確かにここ最近細かい怪我が多いなとは思っていた。あと、彼の筋肉量とか。

前々からヒーローになりたいとは言っていたし、雄英に入りたいとも言っていた。でもそうか、雄英を受験するのか。いよいよ敵である私が傍にいるわけにはいかなくなってしまった。



「精一杯頑張っておいで。出久くんなら出来るよ」

当たり障りのない応援の言葉を口にすれば、彼は心底嬉しそうに微笑んだ。



「名前さんはやっぱり優しい人です」

彼の中の基準がどうなっているのかはわからないけれど、彼の中で私はやっぱり優しい良い人らしい。

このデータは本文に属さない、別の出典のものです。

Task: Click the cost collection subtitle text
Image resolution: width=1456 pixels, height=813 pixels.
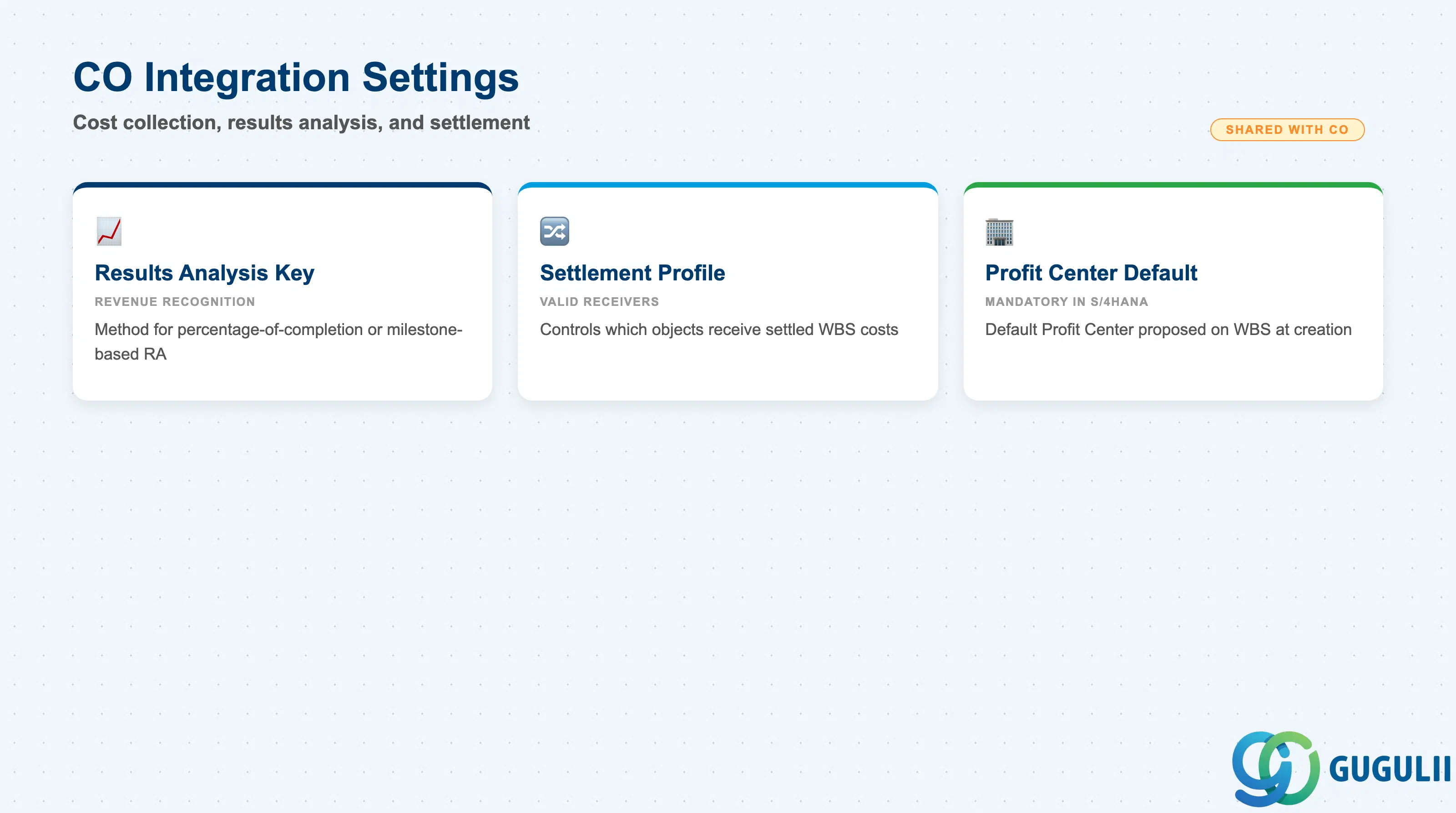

否定することは簡単だ。けれどなかなかにそれが出来ない。

「・・・そうかな」

「はい!」

「・・・そっか」

あまりにはっきりと言い切られる。私は敵だ。どう転んでも優しい人にはなれない。

けれど、そうだな。彼が僕をそう認識しているなら、せめて彼の前だけでも、もうちょっとだけ我慢しよう。


「結果、わかったら教えてね」

「はい!もちろんです!」

君の期待を裏切らない様に我慢する。

何時かそのせいで爆発してしまって、君の期待を大きく裏切る結果になってしまっても、今だけは君の言う『優しい人』でいよう。






作られた優しい人






ポケットの中に隠した右手には、今日もナイフが握られている。

あぁ、誰かを切り裂きたい。

何時かヒーローになったあの子が、私を捕まえるなんていう未来もあるのかな。